It is possible that the difference in the unit muscle force and maximum activation technique’s estimation of the potential of GMAX to contribute to stance phase knee flexion resulted from limitations of the fairly simple muscle models implemented in this study. However, even if this is the case, the implications for interpretation are important to consider, since similar models are being used in the majority of computer modeling and simulation work used to draw clinically relevant conclusions. Work by Blemker and Delp (2006) has shown that using three-dimensional muscle models to represent muscles with complex geometry can result in more accurate predictions of muscle fiber excursions, which directly affects what region of the force-length curve a muscle operates over. These three-dimensional models are obviously more difficult to implement. Comparing results for induced acceleration analyses calculated per unit force and at maximum activation may help indicate which muscles are most essential to represent with these complex models to facilitate accurate interpretation of muscle function.

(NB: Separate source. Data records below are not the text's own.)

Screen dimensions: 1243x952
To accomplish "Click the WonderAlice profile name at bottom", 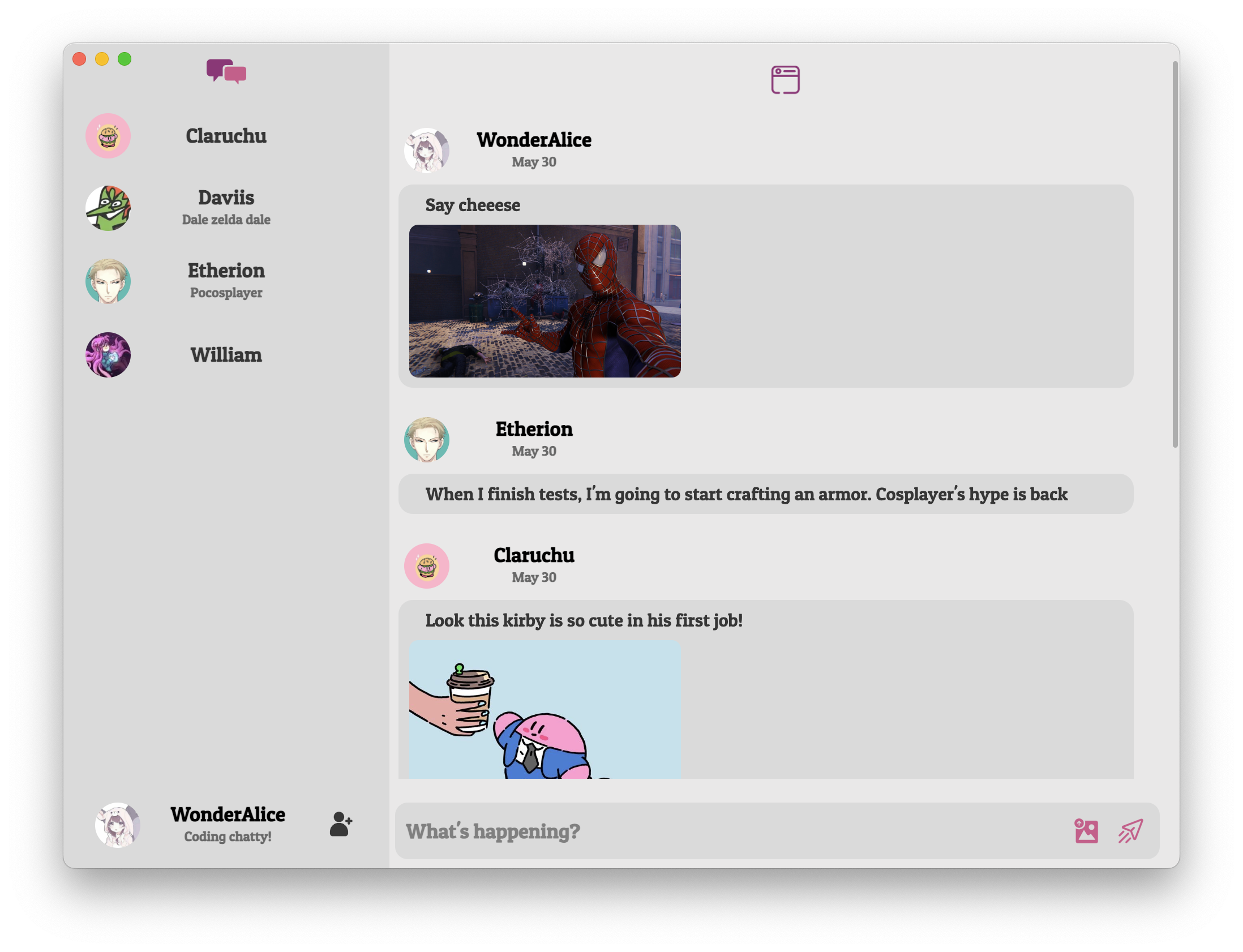I will click(228, 814).
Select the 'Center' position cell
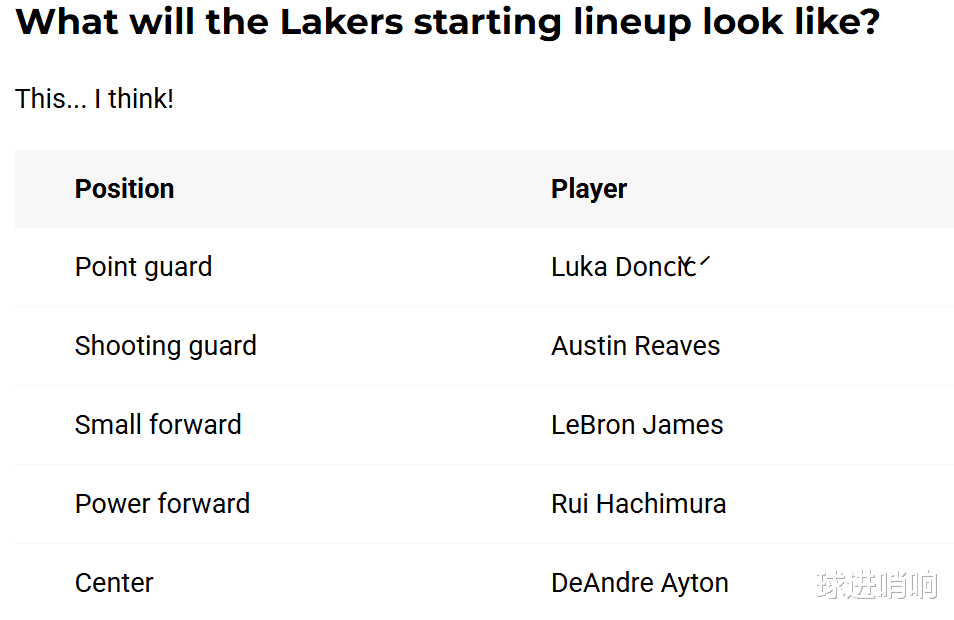The width and height of the screenshot is (954, 620). pyautogui.click(x=114, y=583)
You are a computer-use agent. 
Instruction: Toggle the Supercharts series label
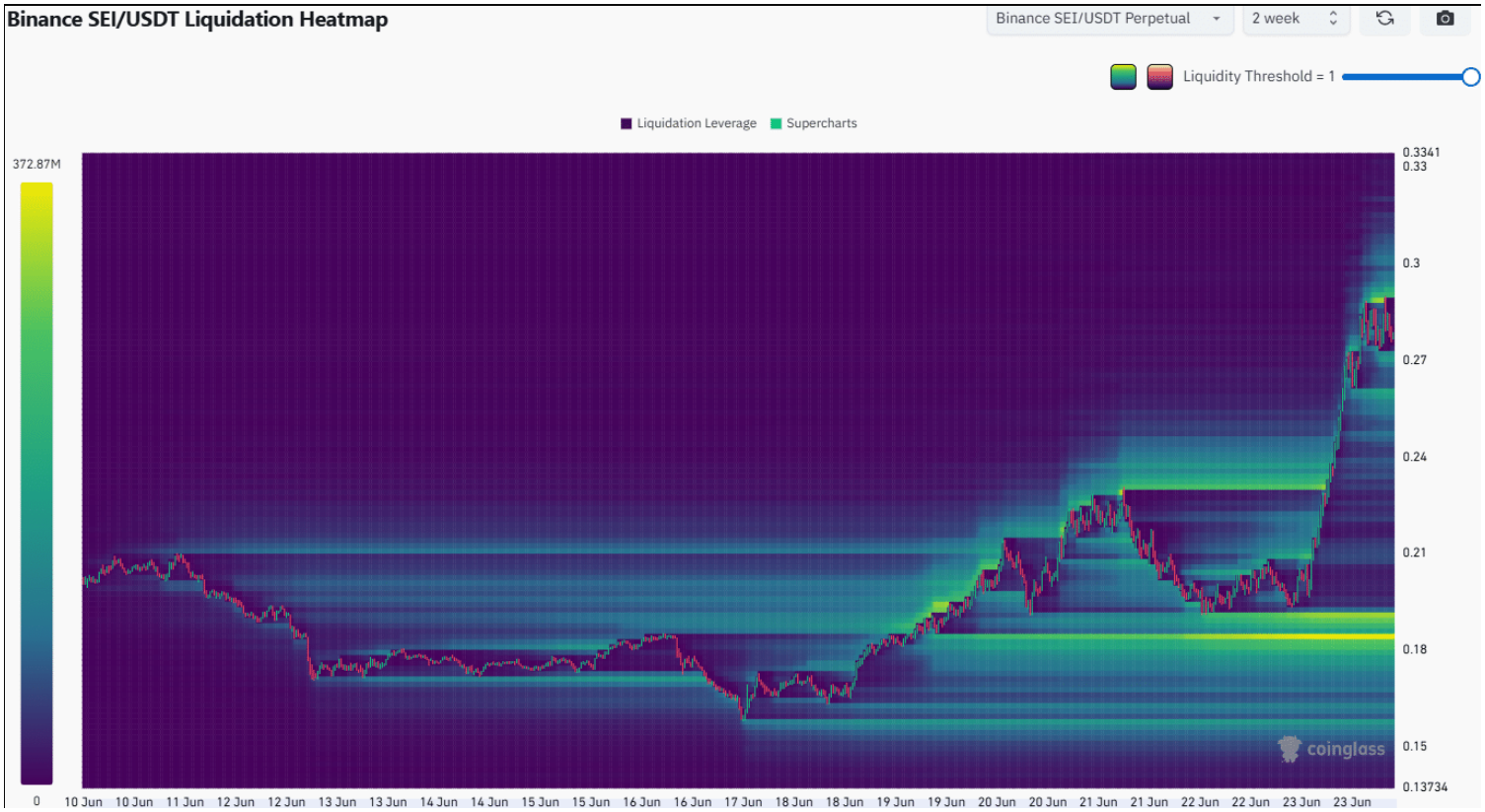821,123
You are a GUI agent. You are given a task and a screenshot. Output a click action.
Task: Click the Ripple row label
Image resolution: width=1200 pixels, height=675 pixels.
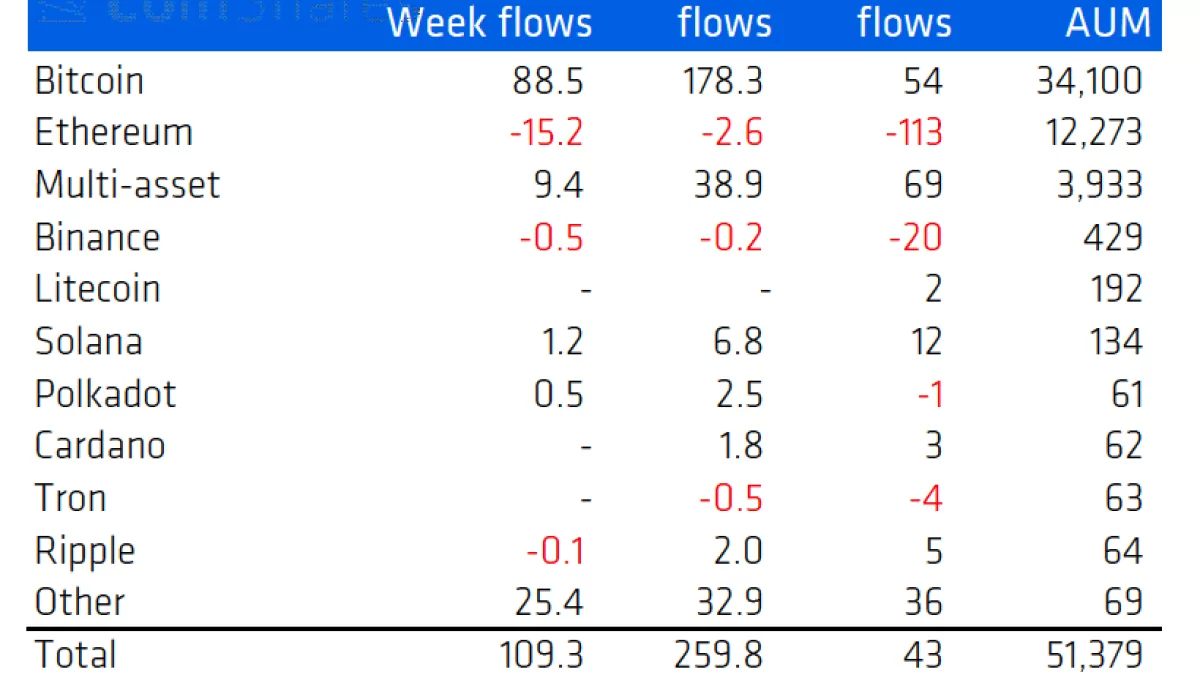(x=84, y=550)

Calculating induced accelerations at maximum activation provides a valuable tool to assess how impaired kinematics may influence the capacity of a muscle to contribute to a movement. For example, Hicks et al. (2008) used induced accelerations per unit muscle force to evaluate how crouched postures affect the capacities of muscles to extend the hip and knee during the single limb stance phase of gait. The authors acknowledge that their analysis was limited to evaluating only posture-related changes in muscle’s extension capacity, and recognized that capacity could have been reduced further if muscles operate in suboptimal regions of their force-length curves due to the crouched kinematics. The induced accelerations at maximum activation analysis described here could be used to make such an assessment, and could therefore provide further insight into the factors contributing to crouch gait, as well as other abnormal movement patterns. Additional applications include evaluating the capacity of muscles to contribute to high-velocity tasks, such as running or jumping, which might be more profoundly affected by the force-velocity properties of muscle.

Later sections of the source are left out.